Aumento do uso de carvão na China ameaça metas de qualidade do ar
A dependência chinesa por energia termelétrica a carvão reverte parte dos avanços ambientais conquistados na última década.
Pontos principais
- A China registrou progressos significativos na redução da poluição atmosférica desde o período de crise conhecido como 'airpocalypse'.
- Novos dados indicam uma reversão parcial nos ganhos ambientais devido ao aumento da dependência de usinas a carvão.
- O crescimento da demanda energética e a necessidade de segurança energética impulsionaram o retorno ao combustível fóssil.
- O país enfrenta o desafio de equilibrar o desenvolvimento econômico com as metas climáticas de longo prazo.

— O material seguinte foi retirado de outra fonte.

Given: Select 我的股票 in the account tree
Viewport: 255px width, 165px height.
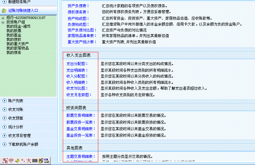Looking at the screenshot, I should click(x=14, y=31).
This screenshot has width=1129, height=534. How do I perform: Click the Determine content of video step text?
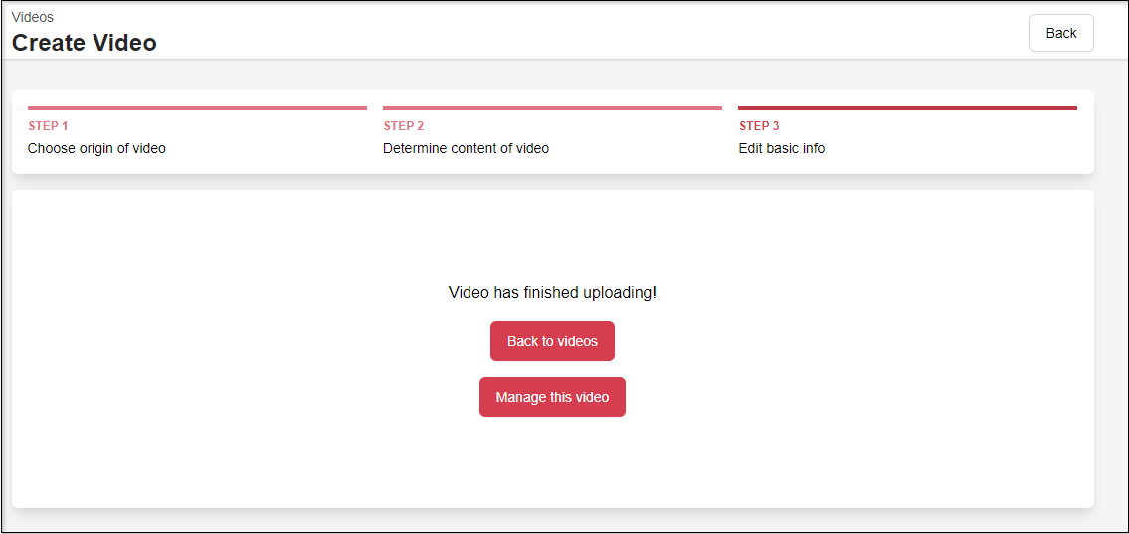[x=466, y=148]
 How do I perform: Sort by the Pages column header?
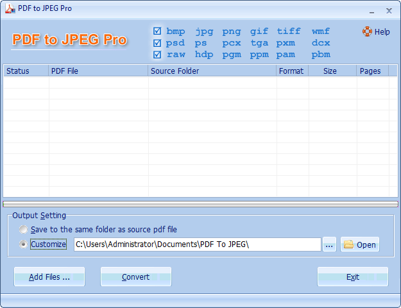[x=371, y=71]
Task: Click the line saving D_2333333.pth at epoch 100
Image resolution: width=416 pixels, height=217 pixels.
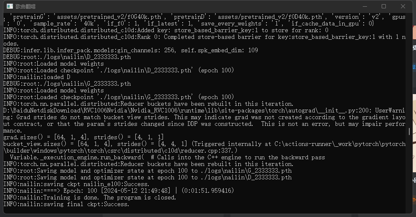Action: pyautogui.click(x=147, y=177)
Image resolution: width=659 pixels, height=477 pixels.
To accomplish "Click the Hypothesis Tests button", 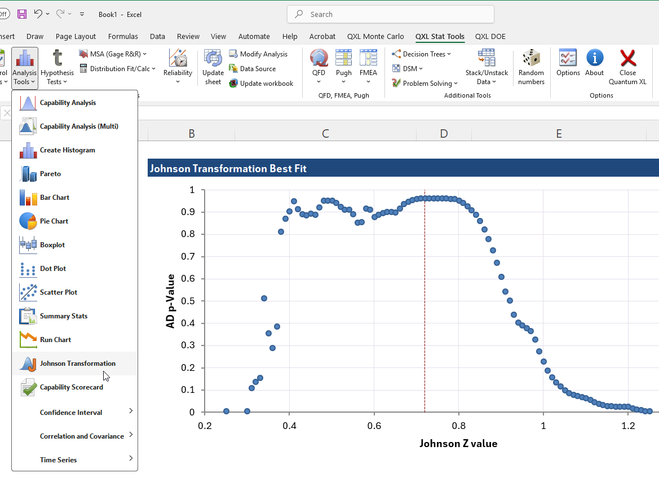I will coord(56,67).
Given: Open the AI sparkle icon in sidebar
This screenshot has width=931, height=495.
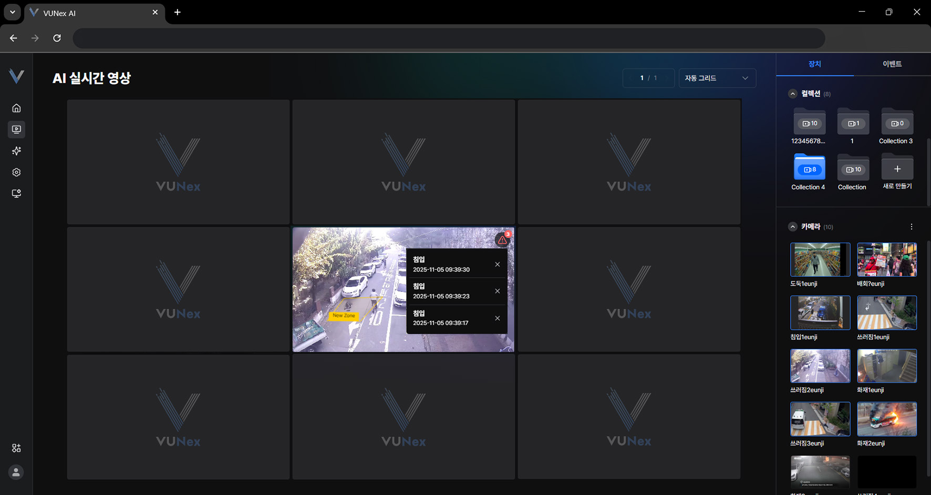Looking at the screenshot, I should coord(16,151).
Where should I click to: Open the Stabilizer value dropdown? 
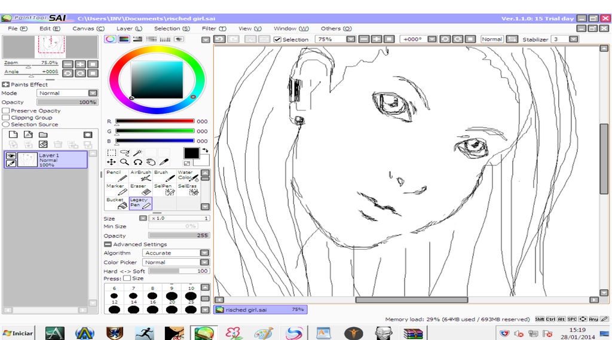pos(573,39)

Após anos de avanços expressivos na melhoria da qualidade do ar, a China enfrenta um retrocesso em suas metas ambientais devido ao aumento do uso de energia a carvão. Embora o país tenha reduzido drasticamente os níveis de poluição desde o período crítico de poluição extrema conhecido como 'airpocalypse', a recente expansão da capacidade de usinas termelétricas tem comprometido esses ganhos. O governo chinês justifica a medida como uma resposta necessária para garantir a segurança energética diante de uma demanda crescente por eletricidade. Essa dinâmica coloca em evidência o complexo desafio enfrentado por Pequim: conciliar a manutenção do crescimento econômico com o cumprimento de compromissos climáticos globais. A persistência da dependência do carvão sugere que a transição para fontes de energia limpa ainda enfrenta obstáculos estruturais significativos para o desenvolvimento sustentável da nação.